ACTION ITEM
Transcribe exactly, please, the line bearing "Open Help via the question mark icon" and all later lines through the end of the records, with the pictures left out.

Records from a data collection
________________

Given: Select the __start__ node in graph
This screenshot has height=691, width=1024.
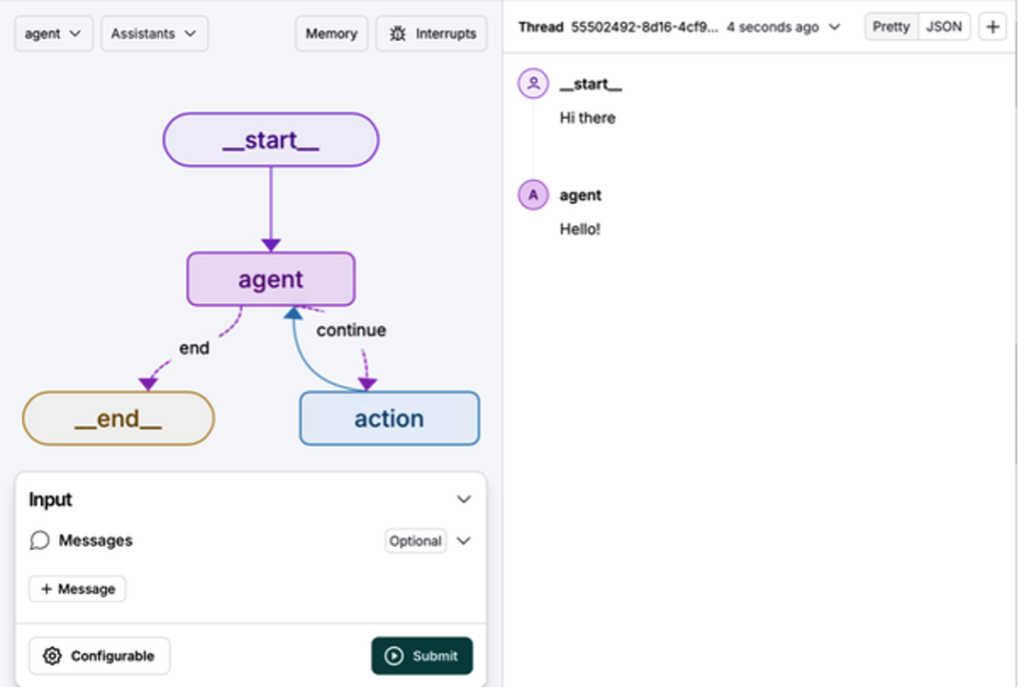Looking at the screenshot, I should (270, 140).

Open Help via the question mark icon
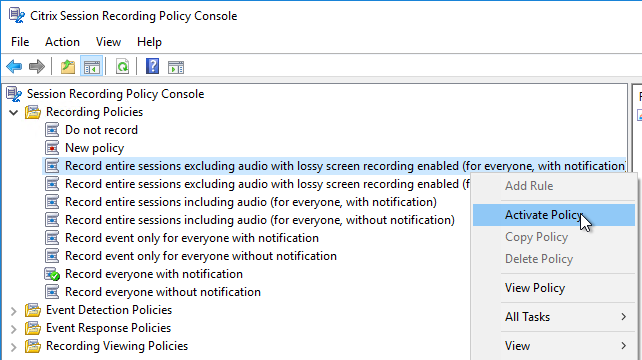pos(152,66)
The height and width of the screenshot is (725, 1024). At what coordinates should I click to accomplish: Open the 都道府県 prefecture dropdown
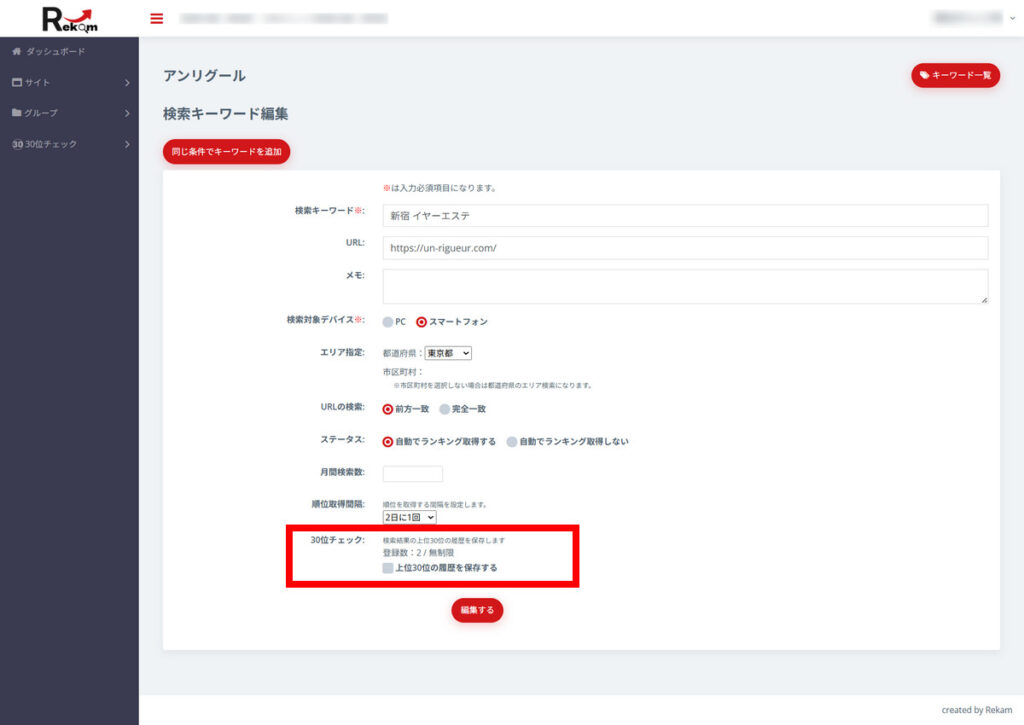447,353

________________

WRITTEN REPLY
Open Help via the question mark icon
pos(152,66)
The height and width of the screenshot is (725, 1024). At what coordinates should I click to accomplish: Open the 都道府県 prefecture dropdown
447,353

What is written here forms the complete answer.